There seems to be a Pavlovian reflex active here, where the mention of sacroiliitis on an X-ray report triggers an automatic rheumatology referral. The presence of the word “degenerative” immediately before sacroiliitis” does not appear to negate this reflex. This is all very similar to receiving referrals for what is clearly osteoarthritis (OA), accompanied by lab work demonstrating another unfortunate rheumatology reflex, with anti-nuclear antibodies (ANA), rheumatoid factor (RF), and sometimes extractable nuclear antigen (ENA), anti-double-stranded DNA antibodies (anti-dsDNA) and complement studies all having been inappropriately ordered. We can speculate on the root causes of these reflexes: lack of education on musculoskeletal (MSK) disorders throughout medical training, practitioner burn- out, and the fee-for-service treadmill of primary care are common thoughts.

In the end, we have a problem of resource mismatch and misallocation. As a rheumatologist, my doors are open to AxSpA patients for whom we have a panoply of advanced therapies (“The right patient getting the right treatment at the right time”). At the same time, instead, my referrals are now commonly older patients with mechanical low back pain and degenerative findings in the SI joints (“The wrong patient seeing the wrong consultant,” while taking up a scarce rheumatology consult slot). While relatively a trivial issue in an individual practice, this is the same issue that results in emergency departments being backed up with patients requiring admission, while up to 20% of in-patients in Canadian hospitals do not require acute care but are waiting for alternate levels of care.

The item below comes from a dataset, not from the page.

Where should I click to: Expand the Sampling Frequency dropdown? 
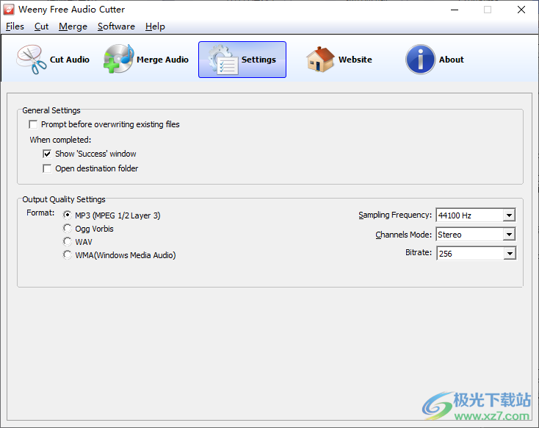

Conditioned reflexes and “thinking fast” are fundamental principles of psychology and behavioural economics, respectively. “Thinking, Fast and Slow” is a superb book by Daniel Kahneman covering his Nobel Prize-winning work with Amos Tversky, which explains human behaviour in many common situations. Thinking fast relies on heuristics and generally means not thinking at all, leading to reflex responses such as sacroiliitis = rheumatology referral. The conditioned reflex described by Pavlov in his dogs operates very similarly, such that a ringing bell can trigger salivation in anticipation of being fed, in the absence of any food. Pavlov won the Nobel Prize in Medicine in 1904 for his work. Interestingly, it is controversial whether Pavlov really used a bell in his experiments. Per Wikipedia, the bell imagery is attributed to one of Pavlov’s rivals and contemporaries, the Russian neurologist Vladimir Bechterev (or Bechterew). Completing the circle, Bechterev was one of the first clinicians to describe ankylosing spondylitis in 18931, which formerly carried the eponym Bechterew’s disease. Surely, he could never have imagined how much difficulty we would still be experiencing, over a century later, in diagnosing this condition and the spectrum of AxSpA disorders.

Philip A. Baer, MDCM, FRCPC, FACR
Editor-in-chief, CRAJ
Scarborough, Ontario

Reference:

1. Bechterew W. "Steifigkeit der Wirbelsaule und ihre Verkrummung als besondere Erkrankungsform". Neurol Centralbl. 1983; 12: 426–434.